Date: Thu, 30 Oct 1997 13:37:05 -0500
From: Louis Proyect <lnp3-AT-columbia.edu>
Subject: Re: M-I: Genocide against the Yanomami


The other day I posted a piece on David's Harvey's presentation on the
Communist Manifesto to the Brecht Forum which disavowed Marx's use of the
term "barbarism" to describe India, etc. I also posted the piece on PEN-L,
which has led to an interesting discussion there. I crossposted Sid's piece
on 19th Century India--reconsidered.

In the course of the discussion, somebody has just posted the following:

In the last two years of his life Marx was engaged in an intensive study
of pre-industrial cultures coming under colonial rule.  The first
comprehensive collection of his so-called "ethnological notebooks" will be
published next year by Yale, under the title "Property and Patriarchy."
The editor is David Smith, a sociologist at the University of Kansas.
Smith, who recently lectured here about this, finds that Marx frequently
expressed his dismay at the social destruction underway, and his sense
that something valuable was being wiped out by European civilization.
According to Smith, Marx was especially impressed by the gender equality
he found in tribal societies.  This text will represent Marx's most mature
thinking on colonialism.  Smith's editing project is huge, since
apparently Marx composed these notes rather chaotically in six languages.
I think this may be a very important resource from an historical and
political standpoint, and may require us to revise our thinking about what
a "marxist" position is on this subject.

My remarks to PEN-L on this post:

Yes, I heard Kevin Anderson of "News and Letters" and author of "Lenin and
Hegel" speak on the notebooks and their importance at a Socialist Scholars
Conference a couple of years ago.
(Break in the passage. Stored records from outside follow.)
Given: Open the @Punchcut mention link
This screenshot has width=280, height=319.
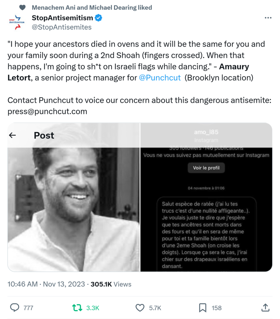Looking at the screenshot, I should click(x=160, y=78).
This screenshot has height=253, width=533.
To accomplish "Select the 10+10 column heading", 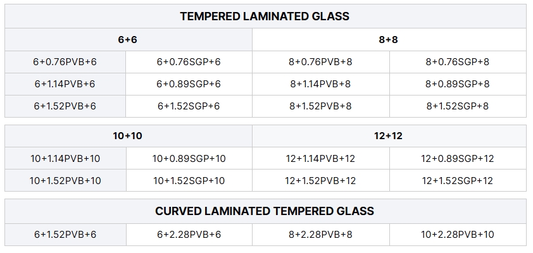I will pyautogui.click(x=128, y=136).
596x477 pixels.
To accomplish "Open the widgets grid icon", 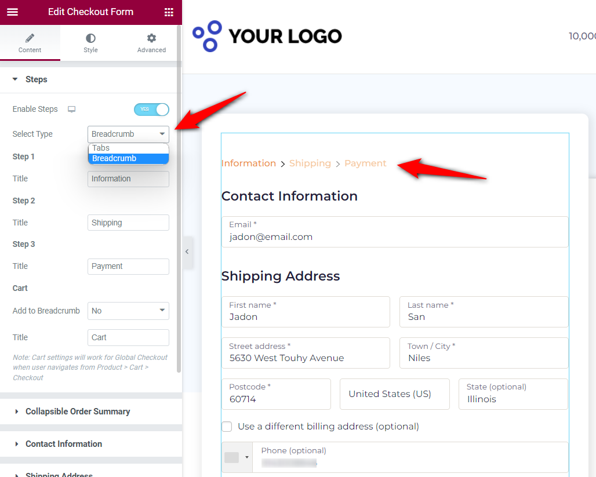I will pos(169,12).
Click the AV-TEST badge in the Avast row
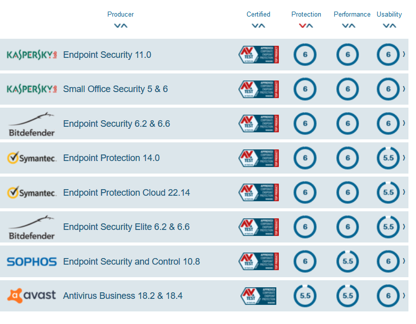The width and height of the screenshot is (416, 324). tap(259, 296)
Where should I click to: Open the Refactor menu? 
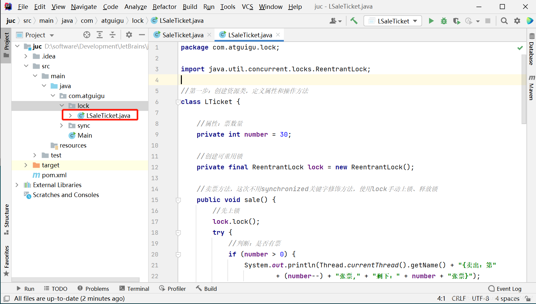point(164,7)
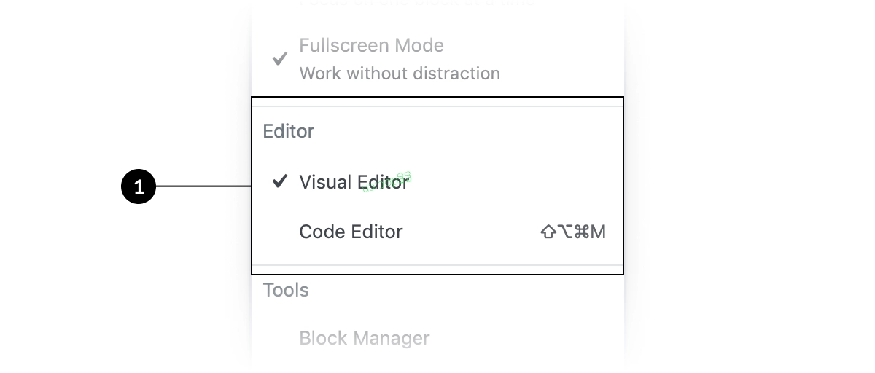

The talk was provocatively titled "Marx
as Multiculturalist." It whetted my appetite for their publication.

Kevin stressed that the Marx of the notebooks is nothing like caricature of
him that we get from some post-Colonialists, etc. I suspect that their
publication will provide a missing link to Lenin's writings on the colonial
world, which can by no stretch of the imagination be interpreted as a
mandate for the "civilizing" mission of Western Europe.